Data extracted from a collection
----------------------------------------
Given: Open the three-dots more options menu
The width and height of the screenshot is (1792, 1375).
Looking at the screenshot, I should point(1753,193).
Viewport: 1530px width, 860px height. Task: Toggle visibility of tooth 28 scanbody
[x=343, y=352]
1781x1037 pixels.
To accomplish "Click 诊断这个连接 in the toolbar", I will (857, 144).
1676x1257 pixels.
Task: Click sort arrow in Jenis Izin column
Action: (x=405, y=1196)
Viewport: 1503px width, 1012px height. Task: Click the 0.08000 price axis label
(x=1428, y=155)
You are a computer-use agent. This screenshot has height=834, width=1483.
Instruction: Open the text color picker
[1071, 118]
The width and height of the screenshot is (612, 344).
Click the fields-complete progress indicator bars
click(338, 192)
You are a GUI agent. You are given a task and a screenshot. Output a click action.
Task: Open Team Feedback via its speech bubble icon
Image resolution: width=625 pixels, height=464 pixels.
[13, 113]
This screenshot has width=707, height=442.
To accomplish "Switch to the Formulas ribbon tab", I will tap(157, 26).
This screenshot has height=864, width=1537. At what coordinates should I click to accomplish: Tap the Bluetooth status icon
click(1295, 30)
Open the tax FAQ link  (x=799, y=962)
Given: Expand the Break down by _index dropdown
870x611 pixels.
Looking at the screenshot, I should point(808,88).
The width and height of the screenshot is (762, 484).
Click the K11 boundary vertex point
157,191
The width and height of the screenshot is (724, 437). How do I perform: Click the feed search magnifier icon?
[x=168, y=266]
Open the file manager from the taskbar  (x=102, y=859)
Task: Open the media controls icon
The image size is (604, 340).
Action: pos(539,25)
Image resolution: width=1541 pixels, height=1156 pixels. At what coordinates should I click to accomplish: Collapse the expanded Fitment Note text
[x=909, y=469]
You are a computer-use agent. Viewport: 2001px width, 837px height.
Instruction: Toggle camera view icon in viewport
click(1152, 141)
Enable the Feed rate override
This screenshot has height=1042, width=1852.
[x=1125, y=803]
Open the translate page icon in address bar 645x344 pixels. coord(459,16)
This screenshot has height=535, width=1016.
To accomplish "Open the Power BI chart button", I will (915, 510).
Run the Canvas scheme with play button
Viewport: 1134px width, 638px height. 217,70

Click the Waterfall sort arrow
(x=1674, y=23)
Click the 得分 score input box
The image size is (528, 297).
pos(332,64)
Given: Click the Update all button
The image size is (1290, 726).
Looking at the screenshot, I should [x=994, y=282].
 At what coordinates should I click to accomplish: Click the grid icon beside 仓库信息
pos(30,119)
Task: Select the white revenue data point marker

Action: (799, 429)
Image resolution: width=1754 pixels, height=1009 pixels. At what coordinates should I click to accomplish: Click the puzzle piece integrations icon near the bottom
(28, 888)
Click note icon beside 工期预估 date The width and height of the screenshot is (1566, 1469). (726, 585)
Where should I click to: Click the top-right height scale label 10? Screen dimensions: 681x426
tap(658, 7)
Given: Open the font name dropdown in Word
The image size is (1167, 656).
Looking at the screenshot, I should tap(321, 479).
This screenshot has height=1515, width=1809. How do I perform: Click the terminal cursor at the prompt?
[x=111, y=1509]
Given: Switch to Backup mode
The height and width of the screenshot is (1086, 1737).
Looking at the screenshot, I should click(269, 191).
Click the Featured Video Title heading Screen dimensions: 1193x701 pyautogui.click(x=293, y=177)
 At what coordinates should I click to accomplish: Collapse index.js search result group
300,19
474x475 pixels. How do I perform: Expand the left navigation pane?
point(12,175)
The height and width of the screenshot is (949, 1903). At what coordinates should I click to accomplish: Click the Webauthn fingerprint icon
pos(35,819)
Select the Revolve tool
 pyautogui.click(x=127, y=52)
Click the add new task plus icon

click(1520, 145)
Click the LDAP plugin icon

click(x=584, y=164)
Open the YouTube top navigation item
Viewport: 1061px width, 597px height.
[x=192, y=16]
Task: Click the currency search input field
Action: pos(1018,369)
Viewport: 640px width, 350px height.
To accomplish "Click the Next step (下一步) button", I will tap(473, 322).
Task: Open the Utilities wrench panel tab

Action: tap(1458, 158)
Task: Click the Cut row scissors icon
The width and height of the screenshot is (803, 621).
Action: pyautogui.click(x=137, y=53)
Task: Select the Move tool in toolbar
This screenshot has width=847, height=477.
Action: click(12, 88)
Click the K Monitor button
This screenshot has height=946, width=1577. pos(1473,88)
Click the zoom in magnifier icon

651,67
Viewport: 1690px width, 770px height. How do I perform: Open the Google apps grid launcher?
----------------------------------------
Prompt –
Out of the records above, pull each line containing the word "dropdown".

Your solution –
Given: Expand the Break down by _index dropdown
Given: Open the font name dropdown in Word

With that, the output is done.